You could start with a business valuator. Steve Skrlac, a valuator and principal at Keystone Business Advisors Inc., based in Burlington, Ont., and his three colleagues work with companies worth as much as $50-million. They put price tags on a range of firms as well as medical, dental and law practices.
We asked Mr. Skrlac about his work.
Why do businesses need valuators?
Usually something triggers a change. The shareholders might be ready to sell to a third party, or one shareholder wants to sell to another one or to the employees. There are also corporate reorganizations.
But sometimes it’s because of disputes – sometimes these transitions don’t go as smoothly as everyone had hoped.
The ‘grey divorce’ is becoming a bigger part of our business. Baby boomers and people a bit older are divorcing; they’ve accumulated a lot of wealth in their businesses and need to put a value on it when they’re splitting up.
Tell us about a particularly complicated valuation you performed.
Even the ones we think will be easy tend to come at us with curve balls. We had a recent one in the tech sector that involved a shareholder dispute – there were five partners, two major ones and three junior ones. The business had been growing.
At the time of the breakup, it wasn’t clear exactly when one of the partners had exited the company. So we had to value the company at multiple points in time. The problem is that this business had grown so rapidly there was a huge difference in value in just 18 months. If we had used the earlier valuation date it wouldn’t have been clear that the business would even survive. Then it took off.
Do you have to be a bit of a therapist as well?
I have taken first- and second-level courses in Collaborative Divorce training [offered by the Toronto affiliate of the International Academy of Collaborative Professionals].
In situations where the business is being transferred because of a family breakdown, often a family therapist is called in to help. It’s important to keep in mind that in these situations, both partners were managers of the business.
We had a situation where we had to interview the two partners, but in separate rooms.
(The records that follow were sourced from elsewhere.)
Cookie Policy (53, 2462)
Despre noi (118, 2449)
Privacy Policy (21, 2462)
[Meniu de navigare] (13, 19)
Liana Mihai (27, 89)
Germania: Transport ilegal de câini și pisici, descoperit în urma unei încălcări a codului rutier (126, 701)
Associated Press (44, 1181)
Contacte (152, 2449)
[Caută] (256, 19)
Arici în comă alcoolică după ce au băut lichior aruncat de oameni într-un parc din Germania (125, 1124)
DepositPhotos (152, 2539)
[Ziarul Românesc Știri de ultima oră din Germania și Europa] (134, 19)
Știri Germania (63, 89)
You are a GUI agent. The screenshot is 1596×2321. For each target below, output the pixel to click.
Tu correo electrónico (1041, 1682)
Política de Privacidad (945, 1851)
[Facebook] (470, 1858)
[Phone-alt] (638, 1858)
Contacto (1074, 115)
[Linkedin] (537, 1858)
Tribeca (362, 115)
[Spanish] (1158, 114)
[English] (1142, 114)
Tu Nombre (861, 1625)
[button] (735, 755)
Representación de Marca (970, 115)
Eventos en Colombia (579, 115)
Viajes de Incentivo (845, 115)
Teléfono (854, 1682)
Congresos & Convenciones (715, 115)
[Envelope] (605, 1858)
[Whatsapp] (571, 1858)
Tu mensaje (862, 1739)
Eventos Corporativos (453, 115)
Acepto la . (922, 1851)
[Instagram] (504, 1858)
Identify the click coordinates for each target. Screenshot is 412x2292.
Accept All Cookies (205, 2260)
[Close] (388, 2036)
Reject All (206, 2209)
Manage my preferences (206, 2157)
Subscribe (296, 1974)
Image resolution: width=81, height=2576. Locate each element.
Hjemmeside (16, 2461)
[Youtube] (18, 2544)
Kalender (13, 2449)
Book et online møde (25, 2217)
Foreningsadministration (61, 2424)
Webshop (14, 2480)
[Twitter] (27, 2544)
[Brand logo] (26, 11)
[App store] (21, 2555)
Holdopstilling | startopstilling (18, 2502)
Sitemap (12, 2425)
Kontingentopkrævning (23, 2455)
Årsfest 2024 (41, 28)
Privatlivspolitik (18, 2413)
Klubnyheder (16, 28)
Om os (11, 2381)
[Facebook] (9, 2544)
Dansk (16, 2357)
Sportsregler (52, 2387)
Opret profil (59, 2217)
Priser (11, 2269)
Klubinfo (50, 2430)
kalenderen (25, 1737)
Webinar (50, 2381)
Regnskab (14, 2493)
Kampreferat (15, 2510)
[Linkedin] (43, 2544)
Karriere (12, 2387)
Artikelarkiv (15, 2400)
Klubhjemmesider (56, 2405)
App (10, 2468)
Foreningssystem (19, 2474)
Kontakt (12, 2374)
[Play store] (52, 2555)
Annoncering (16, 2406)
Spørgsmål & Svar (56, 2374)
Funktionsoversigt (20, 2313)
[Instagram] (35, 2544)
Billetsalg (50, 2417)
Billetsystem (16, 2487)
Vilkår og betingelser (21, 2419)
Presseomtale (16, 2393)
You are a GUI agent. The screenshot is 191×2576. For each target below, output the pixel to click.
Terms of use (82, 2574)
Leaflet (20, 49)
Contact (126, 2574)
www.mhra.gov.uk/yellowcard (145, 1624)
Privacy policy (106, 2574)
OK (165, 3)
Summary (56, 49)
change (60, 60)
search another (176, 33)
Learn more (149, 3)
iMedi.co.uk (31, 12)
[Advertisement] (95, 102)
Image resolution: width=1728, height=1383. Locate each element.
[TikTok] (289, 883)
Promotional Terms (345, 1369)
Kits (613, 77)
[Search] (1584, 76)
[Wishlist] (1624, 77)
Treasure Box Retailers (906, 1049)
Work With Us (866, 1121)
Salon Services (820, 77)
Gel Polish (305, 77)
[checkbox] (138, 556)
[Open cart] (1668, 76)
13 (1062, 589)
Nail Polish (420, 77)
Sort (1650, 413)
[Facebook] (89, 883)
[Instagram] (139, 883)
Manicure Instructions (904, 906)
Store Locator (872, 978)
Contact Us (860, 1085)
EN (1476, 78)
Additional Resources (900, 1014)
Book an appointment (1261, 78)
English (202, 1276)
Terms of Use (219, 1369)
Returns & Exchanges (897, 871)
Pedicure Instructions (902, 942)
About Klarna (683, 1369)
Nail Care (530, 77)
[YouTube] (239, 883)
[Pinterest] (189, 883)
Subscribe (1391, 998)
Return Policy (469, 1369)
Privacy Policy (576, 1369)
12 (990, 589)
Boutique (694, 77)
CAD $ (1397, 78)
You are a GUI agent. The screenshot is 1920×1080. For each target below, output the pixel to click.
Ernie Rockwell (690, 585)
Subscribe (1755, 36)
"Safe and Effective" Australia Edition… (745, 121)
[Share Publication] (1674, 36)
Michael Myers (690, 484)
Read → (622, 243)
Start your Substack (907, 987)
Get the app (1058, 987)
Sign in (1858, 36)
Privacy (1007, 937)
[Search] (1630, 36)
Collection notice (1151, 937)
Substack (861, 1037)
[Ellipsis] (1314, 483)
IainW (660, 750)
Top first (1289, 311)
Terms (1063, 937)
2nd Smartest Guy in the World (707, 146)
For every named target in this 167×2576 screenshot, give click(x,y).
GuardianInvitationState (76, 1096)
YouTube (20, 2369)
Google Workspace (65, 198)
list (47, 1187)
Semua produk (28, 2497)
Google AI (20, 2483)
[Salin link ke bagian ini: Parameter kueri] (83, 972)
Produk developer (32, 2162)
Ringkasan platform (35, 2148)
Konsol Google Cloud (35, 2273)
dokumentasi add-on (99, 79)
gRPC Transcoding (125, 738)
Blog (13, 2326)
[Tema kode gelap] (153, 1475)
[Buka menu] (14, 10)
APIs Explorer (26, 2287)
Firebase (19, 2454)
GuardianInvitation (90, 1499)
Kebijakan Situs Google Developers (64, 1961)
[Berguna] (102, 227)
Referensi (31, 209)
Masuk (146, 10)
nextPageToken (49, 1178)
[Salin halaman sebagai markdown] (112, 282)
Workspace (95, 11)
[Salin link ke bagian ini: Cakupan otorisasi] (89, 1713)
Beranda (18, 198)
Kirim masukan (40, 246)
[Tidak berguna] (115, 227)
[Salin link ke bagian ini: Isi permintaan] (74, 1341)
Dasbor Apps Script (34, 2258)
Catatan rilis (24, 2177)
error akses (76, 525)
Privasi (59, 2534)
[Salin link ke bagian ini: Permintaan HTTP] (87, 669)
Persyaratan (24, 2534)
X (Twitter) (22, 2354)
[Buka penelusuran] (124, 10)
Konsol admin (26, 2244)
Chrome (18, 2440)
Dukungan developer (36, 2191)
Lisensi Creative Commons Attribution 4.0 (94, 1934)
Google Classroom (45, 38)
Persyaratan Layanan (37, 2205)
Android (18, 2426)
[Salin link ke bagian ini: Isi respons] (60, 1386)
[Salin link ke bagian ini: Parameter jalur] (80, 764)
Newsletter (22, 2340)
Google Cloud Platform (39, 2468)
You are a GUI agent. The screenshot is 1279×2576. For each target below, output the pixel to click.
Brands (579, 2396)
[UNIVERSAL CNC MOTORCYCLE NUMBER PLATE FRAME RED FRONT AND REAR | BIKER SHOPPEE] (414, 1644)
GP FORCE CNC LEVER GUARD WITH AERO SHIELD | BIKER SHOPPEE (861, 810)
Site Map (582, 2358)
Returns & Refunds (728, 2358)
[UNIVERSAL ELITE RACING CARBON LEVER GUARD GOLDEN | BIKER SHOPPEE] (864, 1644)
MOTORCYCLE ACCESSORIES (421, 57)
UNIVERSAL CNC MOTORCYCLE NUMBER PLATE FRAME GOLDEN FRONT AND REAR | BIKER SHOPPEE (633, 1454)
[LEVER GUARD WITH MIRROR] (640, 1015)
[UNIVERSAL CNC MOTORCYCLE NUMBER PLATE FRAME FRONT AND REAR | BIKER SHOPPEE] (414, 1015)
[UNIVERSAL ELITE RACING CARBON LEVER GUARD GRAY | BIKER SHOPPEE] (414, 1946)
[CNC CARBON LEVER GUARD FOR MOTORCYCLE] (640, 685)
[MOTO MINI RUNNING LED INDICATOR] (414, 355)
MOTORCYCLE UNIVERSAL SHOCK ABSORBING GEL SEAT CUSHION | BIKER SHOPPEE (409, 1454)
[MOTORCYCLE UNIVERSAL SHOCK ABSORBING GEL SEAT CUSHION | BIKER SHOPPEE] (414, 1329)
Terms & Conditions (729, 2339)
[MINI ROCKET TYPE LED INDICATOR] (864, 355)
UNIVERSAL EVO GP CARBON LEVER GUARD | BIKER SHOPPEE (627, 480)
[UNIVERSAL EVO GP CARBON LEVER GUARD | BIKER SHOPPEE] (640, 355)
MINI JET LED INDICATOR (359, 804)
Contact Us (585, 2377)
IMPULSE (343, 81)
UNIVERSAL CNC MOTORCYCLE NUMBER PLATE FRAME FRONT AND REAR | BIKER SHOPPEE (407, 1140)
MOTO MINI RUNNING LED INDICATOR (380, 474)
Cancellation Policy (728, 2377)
We got different stories – you have to be a bit of a detective sometimes and look for information that would substantiate one person’s story over the other’s.
Do you see recurring patterns in businesses you are asked to appraise?
Businesses that are run by their founders tend to think that their businesses are worth more than they actually are. It’s because they have strong emotional connections to the company. It’s especially true for mid-sized companies and smaller.
Do you encounter a lot of second guessing?
It can happen. I find half of my job can be explaining how we come up with our valuations. Owners sometimes don’t have a good background in valuation, or they rely on additional advisors who aren’t trained in this field. For example, they might bring in a CPA who doesn’t have valuation experience, or a lawyer who is experienced in share transactions but doesn’t necessarily understand what goes into valuations.
What happens after you do your work?
I usually refer the company I have valuated to a broker or an M&A [mergers and acquisitions] expert who looks for potential buyers to put together a deal. I often work with a Toronto-area broker who specializes in what he calls BABOs – boomer-aged business owners.
How did you get into this line of work?
I started off as a consultant, working in executive compensation packages, stock options and so on for major Canadian companies. That required measuring the value of different types of businesses. Then I worked as an M&A advisor, negotiating between buyers and sellers. After that I got my CBV [chartered business valuator] designation.
Business valuation is both an art and a science. You can get your CBV designation, but it’s also critical to gain experience dealing with actual transactions.
Any final words?
It’s hard for people to let go of their businesses. It’s not like selling a stock or a bond – those are sterile, impersonal transactions.
It’s different when you’re selling a business that you inherited, or that you started from nothing, just an idea. It can cloud peoples’ thinking – that’s where we come in, to provide clarity.
This interview has been edited and condensed.